Endlich in den Westen?

Der Rekordmeister der DDR spielt in der Relegation gegen den VfB Oldenburg um den erstmaligen Aufstieg in den Profifußball

Näher als Christian Benbennek brachte noch kein Trainer den BFC Dynamo an den Profifußball.
Näher als Christian Benbennek brachte noch kein Trainer den BFC Dynamo an den Profifußball.

Die Verweildauer eines Trainers ist in vielen Fällen ein Indikator der sportlichen Entwicklung der jeweiligen Vereine. Meist gilt: je länger, desto erfolgreicher. Bei Christian Benbennek ist es genau so. Seit drei Jahren coacht der 49-Jährige nunmehr die Mannschaft des BFC Dynamo, im Fußball mittlerweile eine lange Zeit. Im Durchschnitt der letzten 20 Bundesligajahre überstand ein Trainer nicht mal zwei Jahre, in unteren Spielklassen ist es nicht viel anders. Allein in der Regionalliga Nordost wechselten in dieser Saison neun Vereine den Trainer. Der BFC nicht – er feierte mit Benbennek die Meisterschaft.

Am Ziel sind die Berliner aus Hohenschönhausen damit aber noch nicht. In zwei Relegationsspielen gegen den Meister der Regionalliga Nord geht es um den Aufstieg in die 3. Liga. An diesem Sonnabend empfängt der BFC im Hinspiel den VfB Oldenburg. 5000 Zuschauer sind im Sportforum für diese Partie zugelassen, Dynamo hofft auf ein ausverkauftes Stadion.

Christian Benbennek nimmt alles so, wie es kommt. »Wir beschäftigen uns nur damit, was wir selbst ändern können«, sagt er im Gespräch mit »nd«. Wenn er könnte, würde er einiges ändern. »Ein Meister?«, fragt Benbennek mit raunender Stimme und fordert: »Ein Meister muss direkt aufsteigen!« Er hoffe, dass dieses grundsätzliche Problem mit nur vier Aufsteigern aus fünf Regionalligen vom Deutschen Fußball-Bund in Zukunft anders und fairer gelöst werde. Aber auch im Hier und Jetzt ist er mit einigem nicht einverstanden. Beispielsweise mit der intransparenten Festlegung, dass der BFC in der Relegation zuerst ein Heimspiel hat. Oder damit, dass die Oldenburger in dieser Saison mit 28 Ligaspielen zehn weniger als sein Team hatten und zuletzt im Spielrhythmus bleiben konnten. Während der VfB sein letztes Pflichtspiel vor einer Woche hatte, musste Benbennek versuchen, die »nötige Spannung« in einer zweiwöchigen Spielpause hochzuhalten. »Die Verbände sollten gleiche Voraussetzungen schaffen«, meint er.

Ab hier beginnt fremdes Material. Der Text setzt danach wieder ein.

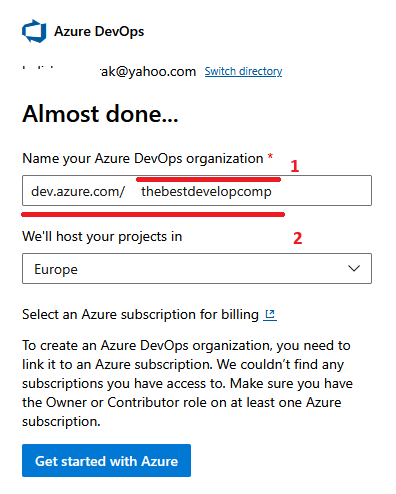Viewport: 396px width, 494px height.
Task: Follow the Switch directory link
Action: [243, 71]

All das beschäftigt Benbennek. Aber er sagt: »Es spielt jetzt keine Rolle.« Darf es nicht. Vor allem von der Mannschaft will der Trainer alles fernhalten, was den Fokus von den beiden wichtigsten Spielen der Nachwendegeschichte lenken könnte. Denn tatsächlich ist der BFC Dynamo fast 33 Jahre nach dem Mauerfall noch nie zu einem Ligaspiel im Westen Deutschlands angetreten. Sportlich hat der Dauermeister der DDR bislang nicht den Sprung über die Grenzen des Gebietes geschafft, das er einst so dominiert hatte. Und als wäre das nicht schon genug Ironie der Fußballgeschichte, könnte er es ausgerechnet jetzt schaffen, nachdem gerade der FC Bayern München Dynamos Rekord von zehn Meistertiteln in Folge eingestellt hat.

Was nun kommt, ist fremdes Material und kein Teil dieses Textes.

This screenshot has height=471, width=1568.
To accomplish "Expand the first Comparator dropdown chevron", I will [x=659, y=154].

Auf große Gegner traf der BFC immer mal wieder im DFB-Pokal. In insgesamt sechs Heimspielen in den vergangenen elf Jahren blieb es mit den Niederlagen in der ersten Runde gegen den 1. FC Kaiserslautern, den FSV Frankfurt, Schalke 04, den 1. FC Köln und zweimal gegen den VfB Stuttgart nur bei Berührungen mit dem Profifußball. Dort anzukommen, versuchte der Verein bislang vergeblich. So nah dran wie jetzt mit Christian Benbennek war er noch nie. Er ist damit nicht nur einer der erfolgreichsten Trainer des BFC. Länger als er war nach der Wende auch nur der ehemalige Meistertrainer Jürgen Bogs im Amt, als er von 1990 bis 1993 sein Glück in Hohenschönhausen noch mal vergeblich gesucht hatte.

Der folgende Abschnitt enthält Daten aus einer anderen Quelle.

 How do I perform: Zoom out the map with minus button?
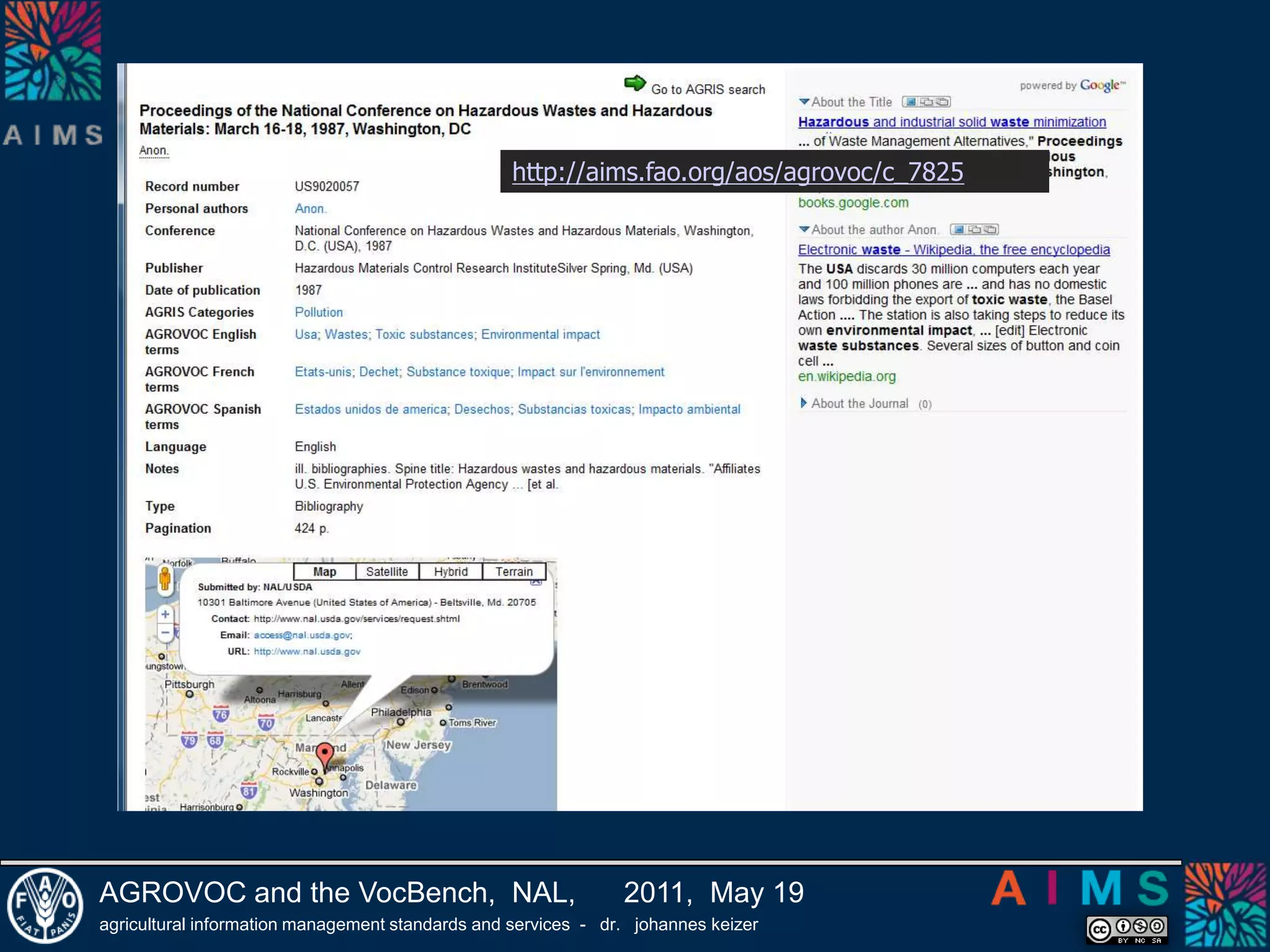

Wenn Benbennek sagt, dass »die Rückkehr in den Profifußball für den Verein eine ganz wichtige Nummer« wäre, spricht er über mehr als drei Jahrzehnte. Bildlich vergleicht er einen Aufstieg in die 3. Liga mit dem »elften Meisterstern«. Den Anfang seiner Zeit beim BFC im Sommer 2019 beschreibt er so: »Es sollte eine andere Spielphilosophie entstehen, Fußball, der die Fans mitnimmt.« Seitdem versucht Dynamo, die Gegner früh zu attackieren sowie schnell und direkt nach vorn zu spielen. Der Zuschauerschnitt in dieser Saison hat sich mit rund 1700 zur letzten vergleichbaren, vor Corona liegenden Spielzeit 2018/2019 fast verdreifacht. Zum Spitzenspiel gegen Carl Zeiss Jena waren im April fast 3300 Fans im Sportforum.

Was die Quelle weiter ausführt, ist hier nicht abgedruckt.